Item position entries

━━━━━━━━━━━━━━━━

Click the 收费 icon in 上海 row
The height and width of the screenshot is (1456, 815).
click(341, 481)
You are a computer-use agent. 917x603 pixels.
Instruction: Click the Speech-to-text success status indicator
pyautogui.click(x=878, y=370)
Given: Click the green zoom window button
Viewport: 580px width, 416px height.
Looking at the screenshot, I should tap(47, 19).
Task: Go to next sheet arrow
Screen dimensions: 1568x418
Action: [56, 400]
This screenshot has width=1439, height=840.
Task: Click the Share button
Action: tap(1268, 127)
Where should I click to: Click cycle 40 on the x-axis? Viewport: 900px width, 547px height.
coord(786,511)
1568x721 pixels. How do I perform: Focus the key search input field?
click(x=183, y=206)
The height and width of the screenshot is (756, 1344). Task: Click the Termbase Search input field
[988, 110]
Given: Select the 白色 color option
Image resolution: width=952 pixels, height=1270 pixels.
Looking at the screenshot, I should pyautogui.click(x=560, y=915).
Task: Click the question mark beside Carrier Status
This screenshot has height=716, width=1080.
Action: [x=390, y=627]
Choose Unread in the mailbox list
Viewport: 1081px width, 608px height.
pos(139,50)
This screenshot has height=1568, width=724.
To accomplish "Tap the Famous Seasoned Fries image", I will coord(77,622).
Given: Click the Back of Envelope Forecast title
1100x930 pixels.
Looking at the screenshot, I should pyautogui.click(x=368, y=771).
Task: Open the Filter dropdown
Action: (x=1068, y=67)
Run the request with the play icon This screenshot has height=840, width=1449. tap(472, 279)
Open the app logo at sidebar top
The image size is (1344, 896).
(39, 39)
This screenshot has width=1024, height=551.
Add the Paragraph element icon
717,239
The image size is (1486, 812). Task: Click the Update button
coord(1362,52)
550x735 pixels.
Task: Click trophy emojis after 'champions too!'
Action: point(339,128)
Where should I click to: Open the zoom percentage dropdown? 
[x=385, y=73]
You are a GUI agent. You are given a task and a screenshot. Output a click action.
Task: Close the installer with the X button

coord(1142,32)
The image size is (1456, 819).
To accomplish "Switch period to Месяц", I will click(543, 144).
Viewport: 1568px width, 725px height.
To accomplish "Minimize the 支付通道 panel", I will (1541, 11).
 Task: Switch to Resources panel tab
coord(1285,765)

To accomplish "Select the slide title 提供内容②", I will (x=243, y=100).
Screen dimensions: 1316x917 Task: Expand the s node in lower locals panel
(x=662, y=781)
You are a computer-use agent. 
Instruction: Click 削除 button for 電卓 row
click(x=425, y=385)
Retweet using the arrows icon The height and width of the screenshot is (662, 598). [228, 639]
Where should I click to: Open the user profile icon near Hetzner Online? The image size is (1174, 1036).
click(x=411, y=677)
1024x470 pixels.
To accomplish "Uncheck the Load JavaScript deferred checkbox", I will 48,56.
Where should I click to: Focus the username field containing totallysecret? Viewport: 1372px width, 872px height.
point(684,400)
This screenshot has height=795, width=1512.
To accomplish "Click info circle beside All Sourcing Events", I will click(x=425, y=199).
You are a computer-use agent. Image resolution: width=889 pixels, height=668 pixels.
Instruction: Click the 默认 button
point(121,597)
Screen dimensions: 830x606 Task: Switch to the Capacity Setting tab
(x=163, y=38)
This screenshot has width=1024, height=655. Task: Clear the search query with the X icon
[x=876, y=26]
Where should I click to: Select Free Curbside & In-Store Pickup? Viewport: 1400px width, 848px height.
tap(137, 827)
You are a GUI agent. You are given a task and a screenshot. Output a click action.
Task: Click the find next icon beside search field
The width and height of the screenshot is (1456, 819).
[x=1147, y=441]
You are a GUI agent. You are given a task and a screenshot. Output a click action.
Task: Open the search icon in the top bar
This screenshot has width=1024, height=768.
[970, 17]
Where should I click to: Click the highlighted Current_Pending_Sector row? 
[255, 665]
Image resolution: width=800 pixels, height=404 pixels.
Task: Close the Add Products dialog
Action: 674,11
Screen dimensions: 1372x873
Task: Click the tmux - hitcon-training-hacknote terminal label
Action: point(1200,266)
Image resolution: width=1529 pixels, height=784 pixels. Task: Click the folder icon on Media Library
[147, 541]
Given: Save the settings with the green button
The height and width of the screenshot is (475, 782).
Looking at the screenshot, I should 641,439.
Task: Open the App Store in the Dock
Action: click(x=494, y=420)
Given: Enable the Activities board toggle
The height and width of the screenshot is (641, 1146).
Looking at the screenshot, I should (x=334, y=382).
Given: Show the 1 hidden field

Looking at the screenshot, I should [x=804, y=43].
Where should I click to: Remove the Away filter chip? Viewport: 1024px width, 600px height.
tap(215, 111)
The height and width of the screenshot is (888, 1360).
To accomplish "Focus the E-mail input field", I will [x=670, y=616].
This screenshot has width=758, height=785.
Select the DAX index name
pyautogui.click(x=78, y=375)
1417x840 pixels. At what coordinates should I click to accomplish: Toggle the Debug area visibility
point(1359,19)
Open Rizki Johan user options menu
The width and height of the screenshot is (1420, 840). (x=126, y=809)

━━━━━━━━━━━━━━━━

**Required task**
Show in full each row above that contains the string "dimensions". Case counts.

**The output**
Screen dimensions: 1568x418
Screen dimensions: 1316x917 Task: Expand the s node in lower locals panel
Screen dimensions: 830x606 Task: Switch to the Capacity Setting tab
Screen dimensions: 1372x873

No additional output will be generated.